Knavey once bubbled...
Stone age? You have GOT to be kidding me! You are living on this planet right?
Yup... and it isn't run by the US Gov't. (Praise God!)
Prevelance? Cite a few examples please. I gave you mine. Still have a ton of metric wrences in a tool box that rarely see the light of day.
That's obviously because you are driving an american vehicle and living in the US. I feel bad for you.
PHDs make you bright? IMOH, its just another piece of paper. I know a couple of PHDs, and I know several janitors. Sometimes its a tossup on who lives in the real world, but my gut feeling is that I would rather have a janitor for my wingman than a PHD (although their are exceptions).
Well, a PhD typically shows that a person has the faculties to research and recognize good and right things. They also typically know when to use the word 'there' and when to use the word 'their'.
Name the "right person that had the vision" and converted the rest of the world to the metric system.
It was likely one person in each country. Seeing as Canada officially went this route in 1970, I do not know who that would have been... a bit before my time.
For info on the US's conversion, see
http://slisweb.lis.wisc.edu/~gometric/history.htm
My point is...yes, my Honda Accord uses metric crap. And I take it to the dealer for repairs. My good old fashioned Ford and my Jeep, use standard and I work on them myself (sometimes the Ford goes to the shop, but that a computer issue that I don't want to pay for the equipment to diagnose stuff).
I won't comment on the quality difference between a Ford/Jeep and a Honda.

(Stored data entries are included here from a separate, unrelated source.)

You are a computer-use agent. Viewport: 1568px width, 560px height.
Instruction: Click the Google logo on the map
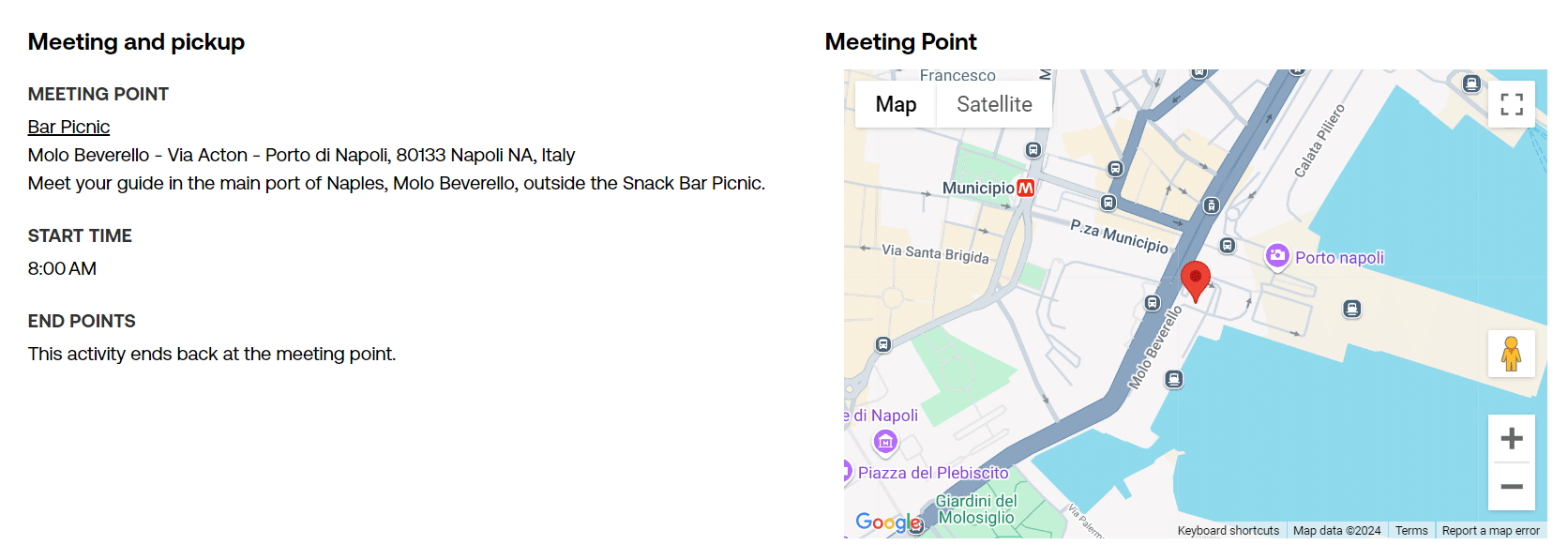pyautogui.click(x=888, y=522)
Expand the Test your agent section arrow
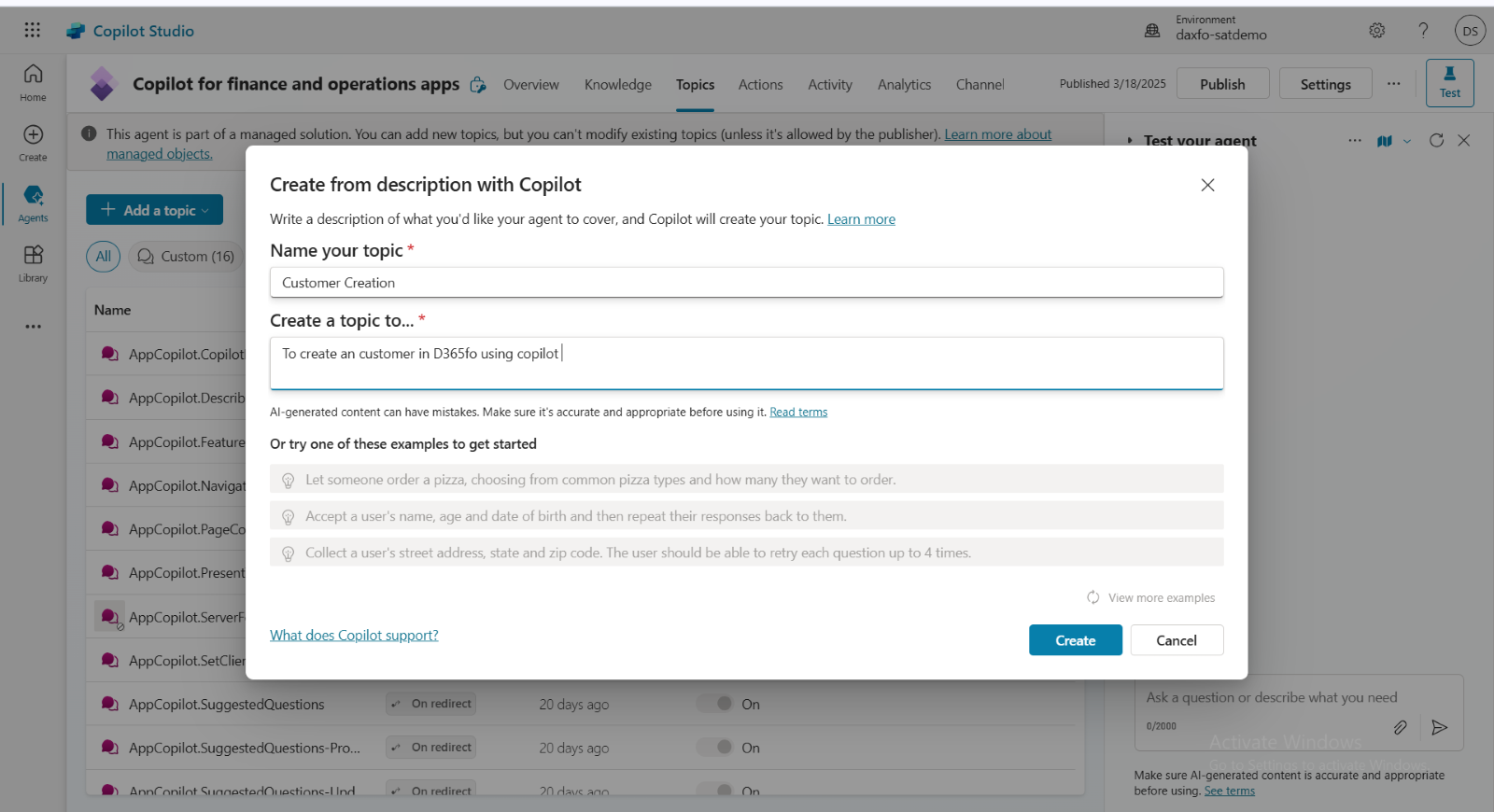1494x812 pixels. point(1129,141)
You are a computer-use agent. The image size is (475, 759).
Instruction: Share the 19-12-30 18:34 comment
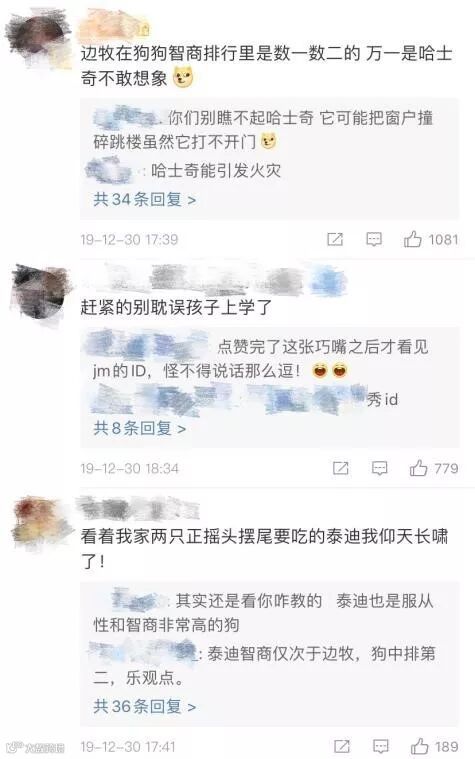point(340,468)
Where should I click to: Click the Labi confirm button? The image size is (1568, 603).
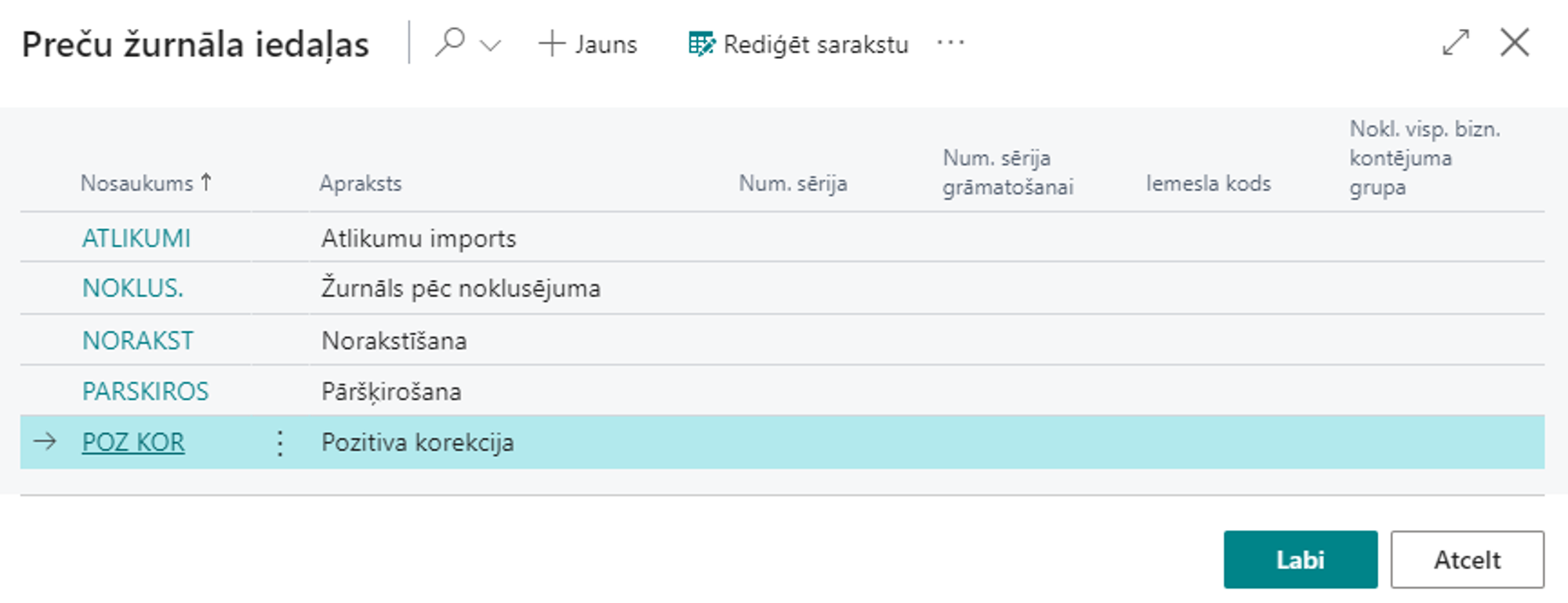coord(1300,559)
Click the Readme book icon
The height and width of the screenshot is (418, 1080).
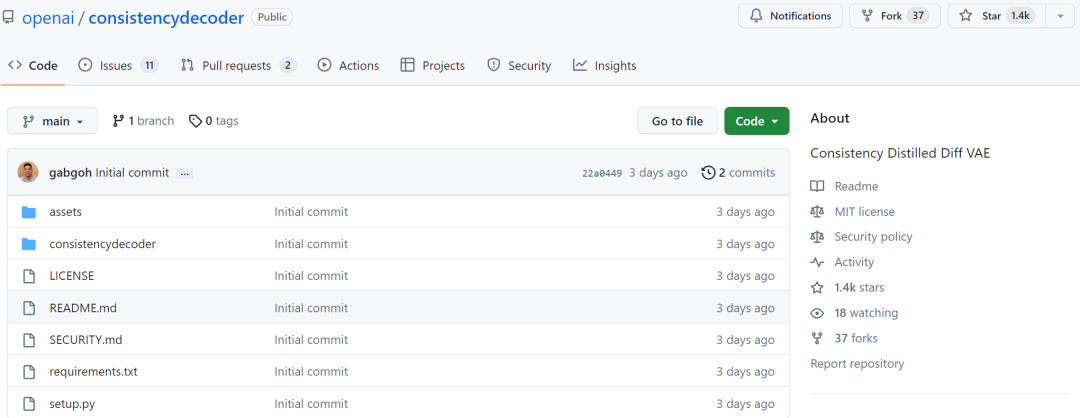tap(817, 186)
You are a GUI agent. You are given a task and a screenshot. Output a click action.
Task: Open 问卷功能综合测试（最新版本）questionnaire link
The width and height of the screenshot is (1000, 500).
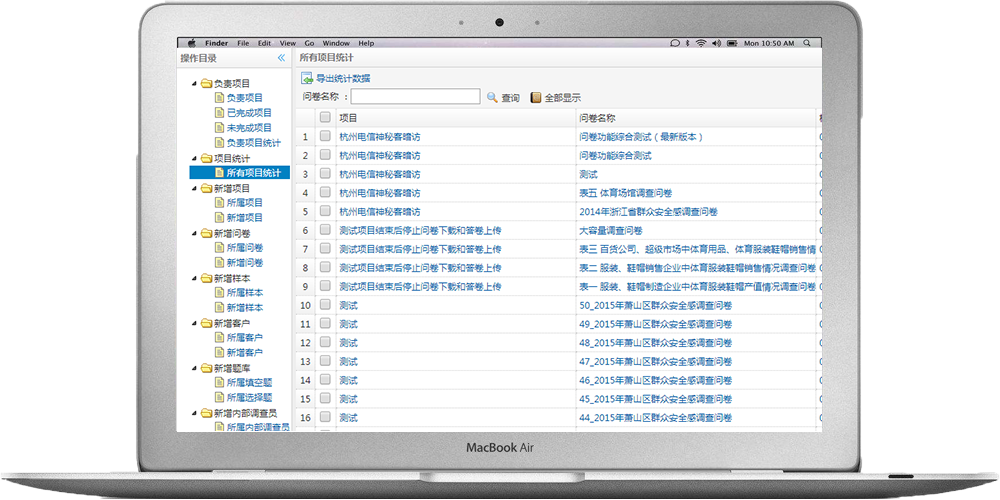pos(642,136)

Americans don't want the metric system. How many speed limit signs do you see with metric on them. Oh, I remember the HUGE push when the right person came along and was going to make all the US interstate highway system metric. 88 km/hr...those signs are REAL popular right now...as ANTIQUES.
Well, actually, I have yet to drive in an area where the speed limit was in mph. All the signs I see say one of 30km/h, 50km/h, 60km/h, 70km/h, 80km/h, 90km/h, 100km/h, 110km/h. The outer ring of my speedometer is in km/h (though mph is still there so that a driver doesn't have to figure out too much when they venture into the US). Sorry to disappoint... actually, not really. I'm proud to be in a metric country -- one where we aren't too stupid, stubborn or proud to admit when a better system comes along.